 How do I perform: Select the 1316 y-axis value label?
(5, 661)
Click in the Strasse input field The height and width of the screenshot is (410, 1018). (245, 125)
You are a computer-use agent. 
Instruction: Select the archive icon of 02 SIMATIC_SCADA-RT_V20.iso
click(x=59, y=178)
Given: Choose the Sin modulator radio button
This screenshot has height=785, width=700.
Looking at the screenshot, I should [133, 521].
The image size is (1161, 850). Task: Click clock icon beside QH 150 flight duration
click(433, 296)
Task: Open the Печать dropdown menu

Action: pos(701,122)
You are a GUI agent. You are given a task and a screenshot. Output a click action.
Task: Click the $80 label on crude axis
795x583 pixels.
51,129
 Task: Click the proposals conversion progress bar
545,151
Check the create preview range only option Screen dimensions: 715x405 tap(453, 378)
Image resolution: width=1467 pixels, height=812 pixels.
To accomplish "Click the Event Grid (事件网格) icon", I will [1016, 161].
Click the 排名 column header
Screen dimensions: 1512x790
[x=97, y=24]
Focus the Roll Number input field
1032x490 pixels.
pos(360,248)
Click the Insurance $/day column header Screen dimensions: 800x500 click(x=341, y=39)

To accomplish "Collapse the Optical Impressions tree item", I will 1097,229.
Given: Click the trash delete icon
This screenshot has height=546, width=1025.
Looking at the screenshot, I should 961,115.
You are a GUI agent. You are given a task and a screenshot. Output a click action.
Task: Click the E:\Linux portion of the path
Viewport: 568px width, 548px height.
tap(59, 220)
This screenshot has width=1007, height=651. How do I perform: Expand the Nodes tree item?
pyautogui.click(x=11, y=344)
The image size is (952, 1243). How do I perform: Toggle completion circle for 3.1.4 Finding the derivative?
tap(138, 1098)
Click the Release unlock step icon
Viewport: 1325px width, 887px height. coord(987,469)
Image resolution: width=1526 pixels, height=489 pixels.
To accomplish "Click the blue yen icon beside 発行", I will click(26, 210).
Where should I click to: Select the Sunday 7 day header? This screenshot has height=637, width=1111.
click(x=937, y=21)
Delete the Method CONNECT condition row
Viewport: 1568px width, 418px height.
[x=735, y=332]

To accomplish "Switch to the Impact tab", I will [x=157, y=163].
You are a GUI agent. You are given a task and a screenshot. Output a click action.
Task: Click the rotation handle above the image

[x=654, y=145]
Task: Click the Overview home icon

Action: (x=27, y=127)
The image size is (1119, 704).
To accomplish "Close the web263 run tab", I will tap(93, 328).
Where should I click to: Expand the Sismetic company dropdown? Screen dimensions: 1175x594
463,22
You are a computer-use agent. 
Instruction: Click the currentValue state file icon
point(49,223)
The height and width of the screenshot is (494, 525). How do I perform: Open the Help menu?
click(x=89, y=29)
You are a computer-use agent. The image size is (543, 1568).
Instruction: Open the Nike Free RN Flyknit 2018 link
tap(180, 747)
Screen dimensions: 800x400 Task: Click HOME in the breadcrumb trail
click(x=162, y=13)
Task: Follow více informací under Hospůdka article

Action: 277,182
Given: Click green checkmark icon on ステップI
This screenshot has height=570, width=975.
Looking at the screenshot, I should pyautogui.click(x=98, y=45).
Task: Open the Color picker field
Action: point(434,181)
· · · ·
Instructions to follow: In full and without alteration, write out the data above.

Exercise answer:
 How do I perform: Select the 1316 y-axis value label?
(5, 661)
Click in the Strasse input field The height and width of the screenshot is (410, 1018). (245, 125)
You are a computer-use agent. 
Instruction: Select the archive icon of 02 SIMATIC_SCADA-RT_V20.iso
click(x=59, y=178)
Given: Choose the Sin modulator radio button
This screenshot has height=785, width=700.
Looking at the screenshot, I should [133, 521].
The image size is (1161, 850). Task: Click clock icon beside QH 150 flight duration
click(433, 296)
Task: Open the Печать dropdown menu

Action: pos(701,122)
You are a GUI agent. You are given a task and a screenshot. Output a click action.
Task: Click the $80 label on crude axis
795x583 pixels.
51,129
 Task: Click the proposals conversion progress bar
545,151
Check the create preview range only option Screen dimensions: 715x405 tap(453, 378)
Image resolution: width=1467 pixels, height=812 pixels.
To accomplish "Click the Event Grid (事件网格) icon", I will [1016, 161].
Click the 排名 column header
Screen dimensions: 1512x790
[x=97, y=24]
Focus the Roll Number input field
1032x490 pixels.
pos(360,248)
Click the Insurance $/day column header Screen dimensions: 800x500 click(x=341, y=39)

To accomplish "Collapse the Optical Impressions tree item", I will 1097,229.
Given: Click the trash delete icon
This screenshot has height=546, width=1025.
Looking at the screenshot, I should 961,115.
You are a GUI agent. You are given a task and a screenshot. Output a click action.
Task: Click the E:\Linux portion of the path
Viewport: 568px width, 548px height.
tap(59, 220)
This screenshot has width=1007, height=651. How do I perform: Expand the Nodes tree item?
pyautogui.click(x=11, y=344)
The image size is (952, 1243). How do I perform: Toggle completion circle for 3.1.4 Finding the derivative?
tap(138, 1098)
Click the Release unlock step icon
Viewport: 1325px width, 887px height. coord(987,469)
Image resolution: width=1526 pixels, height=489 pixels.
To accomplish "Click the blue yen icon beside 発行", I will click(26, 210).
Where should I click to: Select the Sunday 7 day header? This screenshot has height=637, width=1111.
click(x=937, y=21)
Delete the Method CONNECT condition row
Viewport: 1568px width, 418px height.
[x=735, y=332]

To accomplish "Switch to the Impact tab", I will [x=157, y=163].
You are a GUI agent. You are given a task and a screenshot. Output a click action.
Task: Click the rotation handle above the image

[x=654, y=145]
Task: Click the Overview home icon

Action: (x=27, y=127)
The image size is (1119, 704).
To accomplish "Close the web263 run tab", I will tap(93, 328).
Where should I click to: Expand the Sismetic company dropdown? Screen dimensions: 1175x594
463,22
You are a computer-use agent. 
Instruction: Click the currentValue state file icon
point(49,223)
The height and width of the screenshot is (494, 525). How do I perform: Open the Help menu?
click(x=89, y=29)
You are a computer-use agent. The image size is (543, 1568).
Instruction: Open the Nike Free RN Flyknit 2018 link
tap(180, 747)
Screen dimensions: 800x400 Task: Click HOME in the breadcrumb trail
click(x=162, y=13)
Task: Follow více informací under Hospůdka article

Action: 277,182
Given: Click green checkmark icon on ステップI
This screenshot has height=570, width=975.
Looking at the screenshot, I should pyautogui.click(x=98, y=45).
Task: Open the Color picker field
Action: point(434,181)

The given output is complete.